I've been thinking a good bit about how story often invites us into history, often by bringing "alive" a certain time and place in ways that textbooks just can't. And I came across a funny incidence of that just this morning.
I'm trying to read a certain amount of "church history" (in any form) every day, preparatory to teaching my class again in the fall. I'm not limiting myself to just re-reading the texts we'll use in class; I'm letting myself range wherever my interests take me. One of the books I'm reading is Paul Cavill's book on Anglo-Saxon Christianity. He provides commentary about the Anglo-Saxon period and then supports it with excerpts from primary texts from that period.
I was reading along this morning rather drowsily, mostly just trying to stay faithful to the discipline of reading a set amount per day. I was working my way through an excerpt from Tacitus, who was describing the Germanic tribes (the Angles and Saxons) who were coming into Briton. And then I got to these words: "On the field of battle it is a disgrace to a chief to be surpassed in courage by his followers, and to the followers not to equal the courage of their chief.

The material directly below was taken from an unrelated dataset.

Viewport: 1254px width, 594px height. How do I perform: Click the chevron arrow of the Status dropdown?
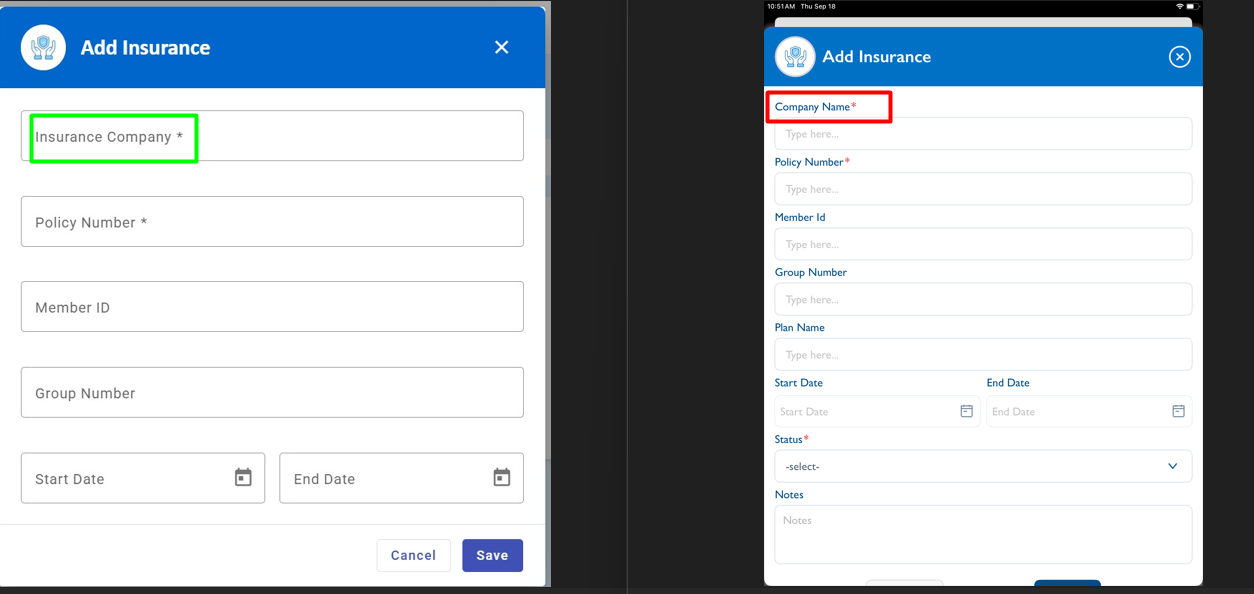click(1172, 466)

And to leave a battle alive after the chief has fallen means lifelong infamy and shame. The chief fights for victory, the followers for their chief."
Suddenly I found myself awake and chuckling. I didn't have to stretch too far in my imagination to form a picture to accompany these words. I had the whole scene from Prince Caspian right at my fingertips. Remember when Lucy revives Reepicheep, and he stands before Aslan, dignified but mortified by the loss of his tail?
"Why have your followers all drawn their swords, may I ask?" said Aslan.
"May it please your High Majesty," said the second Mouse, whose name was Peepiceek, "we are all waiting to cut off our own tails if our Chief must go without his. We will not bear the shame of wearing an honour which is denied to the High Mouse."
"Ah!" roared Aslan, "you have conquered me. You have great hearts. Not for the sake of your dignity, Reepicheep, but for the love that is between you and your people, and still more for the kindness your people showed me long ago when you ate away the cords that bound me on the stone table (and it was then, though you have long forgotten it, that you began to be Talking Mice), you shall have your tail again."
Reepicheep...honorable Anglo-Saxon warrior? Who knew?!